- **EXERCISE AIM**: When you reach the line containing "Click the chart icon next to FORM" in the entries below, begin reproducing lines exactly, and stop once the line containing "Given: Click the X value 616236.00 cell" is done.

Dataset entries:
==================================================
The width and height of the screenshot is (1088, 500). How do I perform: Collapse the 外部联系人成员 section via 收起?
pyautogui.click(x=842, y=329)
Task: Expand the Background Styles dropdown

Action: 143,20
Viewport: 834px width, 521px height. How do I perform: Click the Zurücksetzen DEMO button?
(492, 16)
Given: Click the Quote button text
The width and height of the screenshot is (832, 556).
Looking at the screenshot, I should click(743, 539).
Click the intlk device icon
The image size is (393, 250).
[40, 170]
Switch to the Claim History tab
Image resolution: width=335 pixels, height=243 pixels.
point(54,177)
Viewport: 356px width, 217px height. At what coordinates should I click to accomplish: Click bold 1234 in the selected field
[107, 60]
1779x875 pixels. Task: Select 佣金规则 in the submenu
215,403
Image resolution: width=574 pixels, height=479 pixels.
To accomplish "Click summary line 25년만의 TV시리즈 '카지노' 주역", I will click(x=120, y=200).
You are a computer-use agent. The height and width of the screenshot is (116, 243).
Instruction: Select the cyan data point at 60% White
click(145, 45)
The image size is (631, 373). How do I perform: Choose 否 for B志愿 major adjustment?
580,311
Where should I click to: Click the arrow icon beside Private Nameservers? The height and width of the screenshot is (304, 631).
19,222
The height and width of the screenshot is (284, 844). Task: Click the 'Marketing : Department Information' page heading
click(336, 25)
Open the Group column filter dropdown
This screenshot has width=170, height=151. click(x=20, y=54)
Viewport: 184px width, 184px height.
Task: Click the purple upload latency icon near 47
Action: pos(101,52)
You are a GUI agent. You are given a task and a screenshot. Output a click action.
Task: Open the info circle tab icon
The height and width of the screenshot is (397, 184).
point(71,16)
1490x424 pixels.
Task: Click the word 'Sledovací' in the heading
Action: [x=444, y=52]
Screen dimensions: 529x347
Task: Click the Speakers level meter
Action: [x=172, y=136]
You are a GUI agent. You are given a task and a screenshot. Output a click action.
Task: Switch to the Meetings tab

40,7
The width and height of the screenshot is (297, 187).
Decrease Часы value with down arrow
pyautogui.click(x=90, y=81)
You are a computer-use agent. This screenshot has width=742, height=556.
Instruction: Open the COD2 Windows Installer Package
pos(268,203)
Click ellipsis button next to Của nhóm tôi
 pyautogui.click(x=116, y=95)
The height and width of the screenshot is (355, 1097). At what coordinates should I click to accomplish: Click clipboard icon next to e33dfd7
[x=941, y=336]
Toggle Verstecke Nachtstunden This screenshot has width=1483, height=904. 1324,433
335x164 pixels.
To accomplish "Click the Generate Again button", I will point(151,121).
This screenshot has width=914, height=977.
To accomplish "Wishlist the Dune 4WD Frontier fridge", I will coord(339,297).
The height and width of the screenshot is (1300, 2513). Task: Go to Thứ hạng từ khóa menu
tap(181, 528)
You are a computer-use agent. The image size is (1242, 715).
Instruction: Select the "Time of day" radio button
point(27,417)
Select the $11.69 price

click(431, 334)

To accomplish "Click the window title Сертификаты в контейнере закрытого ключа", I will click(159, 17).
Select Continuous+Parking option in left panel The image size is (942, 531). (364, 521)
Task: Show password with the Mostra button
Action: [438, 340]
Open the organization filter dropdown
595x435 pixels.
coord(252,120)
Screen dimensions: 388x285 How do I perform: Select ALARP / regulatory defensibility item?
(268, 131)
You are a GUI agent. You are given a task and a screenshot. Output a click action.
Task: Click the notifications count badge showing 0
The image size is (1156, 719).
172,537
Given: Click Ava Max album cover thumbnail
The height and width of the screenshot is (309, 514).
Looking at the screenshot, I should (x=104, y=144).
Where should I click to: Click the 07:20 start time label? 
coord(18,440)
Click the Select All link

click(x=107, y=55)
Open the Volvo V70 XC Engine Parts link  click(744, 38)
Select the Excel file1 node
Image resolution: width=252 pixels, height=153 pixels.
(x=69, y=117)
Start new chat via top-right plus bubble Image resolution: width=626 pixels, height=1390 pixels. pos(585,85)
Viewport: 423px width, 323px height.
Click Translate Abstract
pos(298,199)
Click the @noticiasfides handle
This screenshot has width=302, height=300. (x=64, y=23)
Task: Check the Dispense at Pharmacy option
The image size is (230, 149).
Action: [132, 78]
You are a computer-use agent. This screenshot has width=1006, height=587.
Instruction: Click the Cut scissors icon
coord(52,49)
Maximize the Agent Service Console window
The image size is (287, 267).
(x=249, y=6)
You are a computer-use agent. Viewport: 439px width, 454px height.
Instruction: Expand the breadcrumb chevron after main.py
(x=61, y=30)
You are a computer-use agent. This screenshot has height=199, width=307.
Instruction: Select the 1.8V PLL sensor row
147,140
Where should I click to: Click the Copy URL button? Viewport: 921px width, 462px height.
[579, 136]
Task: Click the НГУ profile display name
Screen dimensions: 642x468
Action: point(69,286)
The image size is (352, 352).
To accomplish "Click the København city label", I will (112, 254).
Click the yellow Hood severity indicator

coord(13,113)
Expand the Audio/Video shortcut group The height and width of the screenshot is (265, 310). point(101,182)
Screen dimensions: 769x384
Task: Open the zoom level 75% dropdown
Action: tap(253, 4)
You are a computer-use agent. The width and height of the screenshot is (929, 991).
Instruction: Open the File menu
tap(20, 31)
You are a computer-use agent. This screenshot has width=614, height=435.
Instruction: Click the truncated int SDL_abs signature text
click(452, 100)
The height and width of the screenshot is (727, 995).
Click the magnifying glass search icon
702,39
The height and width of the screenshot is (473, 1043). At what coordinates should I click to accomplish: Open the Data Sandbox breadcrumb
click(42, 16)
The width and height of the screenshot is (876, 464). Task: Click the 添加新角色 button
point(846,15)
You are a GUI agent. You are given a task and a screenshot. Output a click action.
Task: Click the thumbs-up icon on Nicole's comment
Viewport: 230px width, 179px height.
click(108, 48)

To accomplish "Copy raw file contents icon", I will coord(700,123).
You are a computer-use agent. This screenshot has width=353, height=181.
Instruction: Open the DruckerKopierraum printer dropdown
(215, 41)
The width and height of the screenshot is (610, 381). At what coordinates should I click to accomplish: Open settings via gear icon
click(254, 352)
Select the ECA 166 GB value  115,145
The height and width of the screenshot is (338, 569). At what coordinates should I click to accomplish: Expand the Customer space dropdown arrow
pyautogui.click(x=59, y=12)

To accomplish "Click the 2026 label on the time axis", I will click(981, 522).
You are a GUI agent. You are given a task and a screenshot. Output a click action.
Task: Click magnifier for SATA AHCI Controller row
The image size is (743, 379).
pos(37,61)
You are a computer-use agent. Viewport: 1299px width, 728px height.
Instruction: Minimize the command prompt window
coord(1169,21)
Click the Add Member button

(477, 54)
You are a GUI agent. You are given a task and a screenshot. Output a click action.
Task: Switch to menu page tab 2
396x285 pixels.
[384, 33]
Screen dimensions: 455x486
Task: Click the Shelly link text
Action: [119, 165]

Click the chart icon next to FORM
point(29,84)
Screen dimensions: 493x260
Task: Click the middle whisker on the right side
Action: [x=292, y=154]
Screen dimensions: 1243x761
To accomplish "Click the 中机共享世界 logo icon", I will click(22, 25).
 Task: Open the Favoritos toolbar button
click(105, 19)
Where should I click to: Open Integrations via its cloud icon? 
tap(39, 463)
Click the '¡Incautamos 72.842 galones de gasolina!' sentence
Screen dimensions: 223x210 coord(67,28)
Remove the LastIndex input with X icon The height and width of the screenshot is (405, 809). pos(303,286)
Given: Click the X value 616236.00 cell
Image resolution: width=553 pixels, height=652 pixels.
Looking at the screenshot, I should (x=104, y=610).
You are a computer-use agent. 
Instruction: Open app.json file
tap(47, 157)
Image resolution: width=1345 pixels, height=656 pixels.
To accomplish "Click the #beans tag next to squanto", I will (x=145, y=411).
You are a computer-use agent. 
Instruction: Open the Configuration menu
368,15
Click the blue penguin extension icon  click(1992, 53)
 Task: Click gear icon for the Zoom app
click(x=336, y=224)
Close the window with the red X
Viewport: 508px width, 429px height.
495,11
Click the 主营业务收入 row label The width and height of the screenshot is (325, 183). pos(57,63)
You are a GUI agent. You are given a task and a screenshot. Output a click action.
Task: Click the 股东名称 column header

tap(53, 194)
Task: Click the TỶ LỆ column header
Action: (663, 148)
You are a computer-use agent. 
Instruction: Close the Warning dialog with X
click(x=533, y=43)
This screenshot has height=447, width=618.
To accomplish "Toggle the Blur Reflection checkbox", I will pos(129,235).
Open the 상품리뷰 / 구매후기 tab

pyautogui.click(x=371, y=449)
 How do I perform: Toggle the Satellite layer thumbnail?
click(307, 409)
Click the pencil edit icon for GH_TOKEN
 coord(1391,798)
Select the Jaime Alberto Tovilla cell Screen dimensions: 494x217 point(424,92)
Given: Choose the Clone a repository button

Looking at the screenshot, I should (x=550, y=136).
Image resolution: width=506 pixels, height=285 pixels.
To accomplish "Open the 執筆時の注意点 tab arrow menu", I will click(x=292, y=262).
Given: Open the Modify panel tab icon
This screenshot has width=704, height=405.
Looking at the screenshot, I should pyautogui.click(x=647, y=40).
==================================================
- **RESULT FOR THIS EXERCISE**:
Click the chart icon next to FORM
point(29,84)
Screen dimensions: 493x260
Task: Click the middle whisker on the right side
Action: [x=292, y=154]
Screen dimensions: 1243x761
To accomplish "Click the 中机共享世界 logo icon", I will click(22, 25).
 Task: Open the Favoritos toolbar button
click(105, 19)
Where should I click to: Open Integrations via its cloud icon? 
tap(39, 463)
Click the '¡Incautamos 72.842 galones de gasolina!' sentence
Screen dimensions: 223x210 coord(67,28)
Remove the LastIndex input with X icon The height and width of the screenshot is (405, 809). pos(303,286)
Given: Click the X value 616236.00 cell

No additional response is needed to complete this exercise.